A escola e a sala de aula podem fazer a diferença na vida dessas crianças. Quem sabe podemos evitar que novos muros se ergam. Ficaremos a aguardar algum movimento da massa a clamar por aquilo que ajudamos a fazer quando jogamos o papel de bala nas vias que nos circundam (?).

Sabemos que a educação sozinha não é a redentora de um sistema. Qual é o significado dos projetos "políticos" pedagógicos nas escolas? E do planejamento no início de cada ano?

Devastação humana no período de guerra, ação humana; perturbação climática, terremotos e enchentes assolam o planeta neste último ano da primeira década do século XXI, reação das naturezas - e dentre elas, a humana. Suicídio coletivo. Devastação nos bancos escolares.

2010 - ano da biodiversidade...

Saúde e meio ambiente. Tema transversal? Interdisciplinaridade? Deusa-Gaia em perigo! Exige-se sensibilidade, compreensão, atitude, conhecimento, medos enfrentados, nojos e vergonhas desconstruindo/descontruindo-se...

Visitando uma criança da escolinha próxima do lixão descobre-se o motivo de sua saída da escola dos limpos, sua casa foi toda construída de material que veio do lixão, inclusive os copos, talheres, pratos, panelas, ventilador, cadeira, mesa, cama e a roupa da família. Crianças brincam com ratos e baratas e assustam a professora. Famílias segregadas pelos muros urbanos.

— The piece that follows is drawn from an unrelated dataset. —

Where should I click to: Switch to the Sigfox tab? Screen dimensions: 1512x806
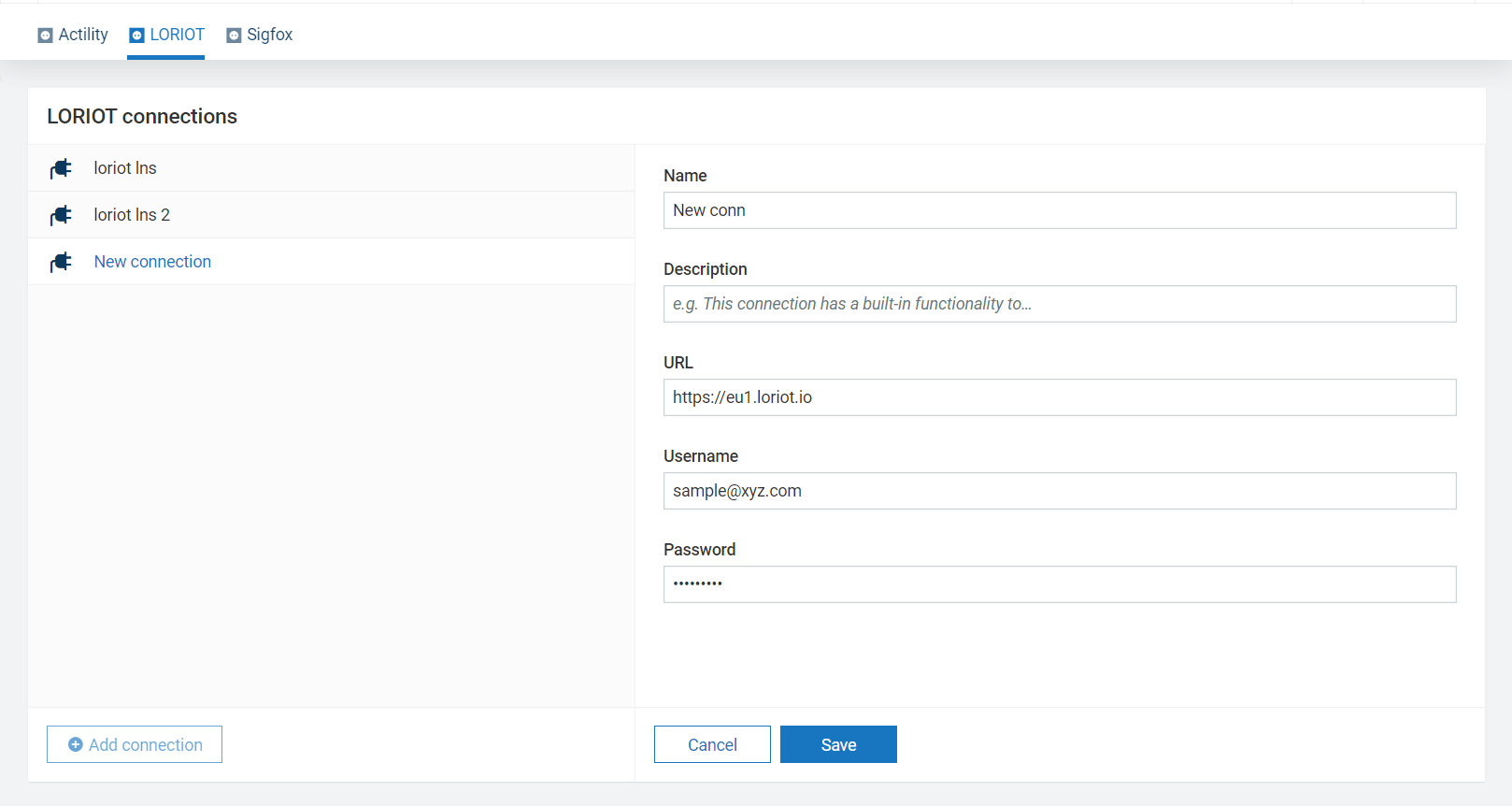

Qual é a linguagem da escola? Somos professores formados numa academia que prepara pedagogicamente o educador para receber o aluno ideal. Somos representantes e reprodutores da cultura da "classe média". Didática que romantiza a idéia de florzinhas de papel crepom, unhas limpas e cabelos sem piolho. E basta isso para limpar e criar consciência na(s) família(s) e comunidade?

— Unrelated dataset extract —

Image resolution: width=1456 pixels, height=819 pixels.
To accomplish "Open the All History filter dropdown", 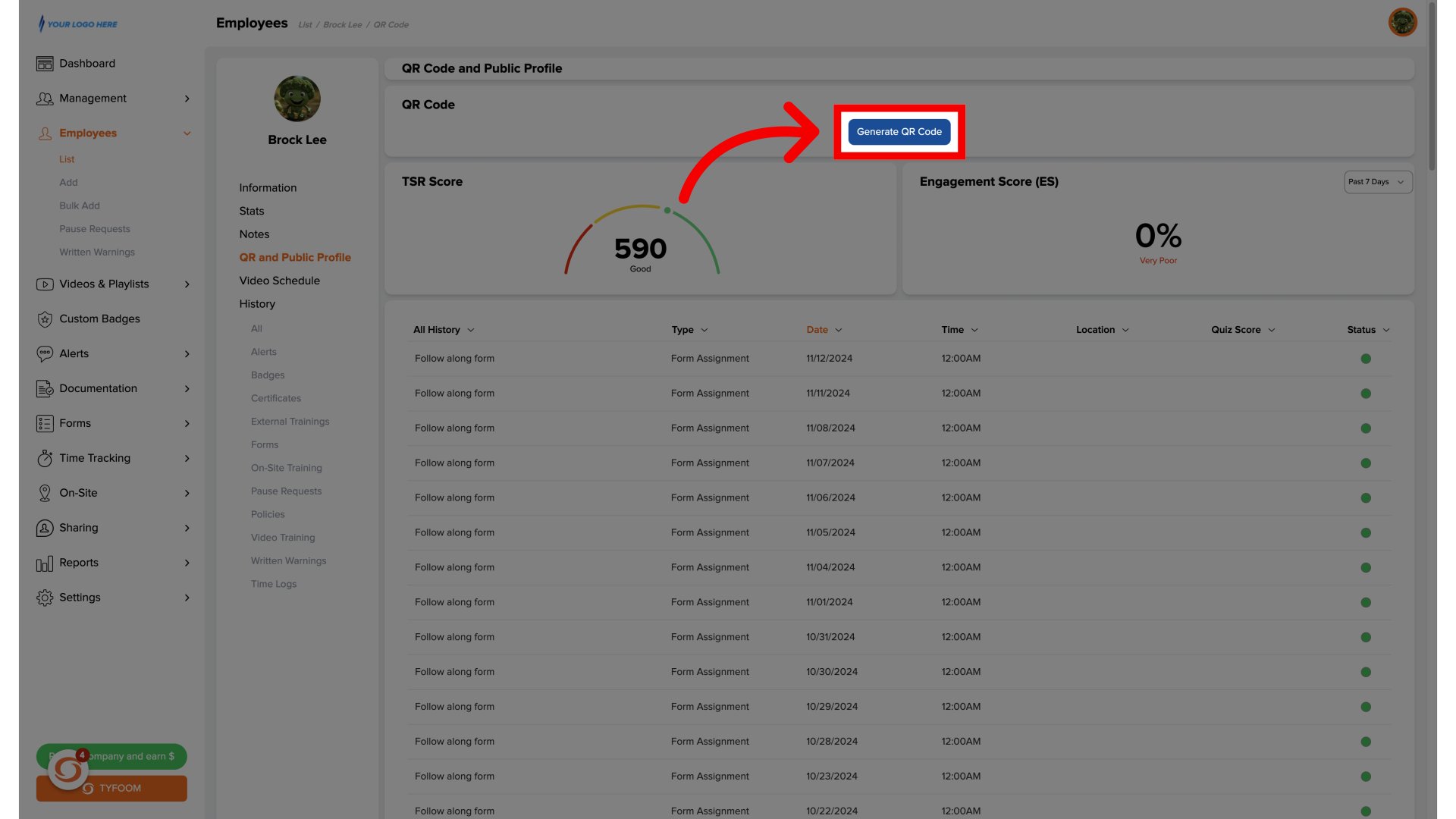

- Em que contexto está situada a escola pública?
Recomendo a (re)leitura do livro de Maria Helena Souza Patto, "A produção do fracasso escolar: histórias de submissão e rebeldia", e o de Nadia Bossa, "Fracasso escolar: um olhar psicopedagógico". Sobre sentimento de infância, melhor ler "História social da criança e da família", de Philippe Àries, e revisitar a edição de Sônia Kramer sobre "A política do pré-escolar no Brasil: a arte do disfarce" - e dar um novo sentido a infância. Emergências. Urgências. Como contrapartida, três livros de Georges Snyders, "A alegria na escola"; "A escola pode ensinar as alegrias da música?" e "Escola, classe e lutas de classe". Os dois primeiros indicados (Patto e Bossa) trazem seis estudos de casos importantes e contemporâneos que nos fazem descontruir (pre)conceitos e derrubar os muros que nos afastam das crianças que se assentam nos bancos das escolas em busca de equidade e sua materialização, alimentos, nutrição, revitalizar realidades e seus sonhos. Dentre eles está o de G., o menino de 6 anos e 11 meses e seu cotidiano no chiqueirinho, de choros sufocados e olhar contemplativo.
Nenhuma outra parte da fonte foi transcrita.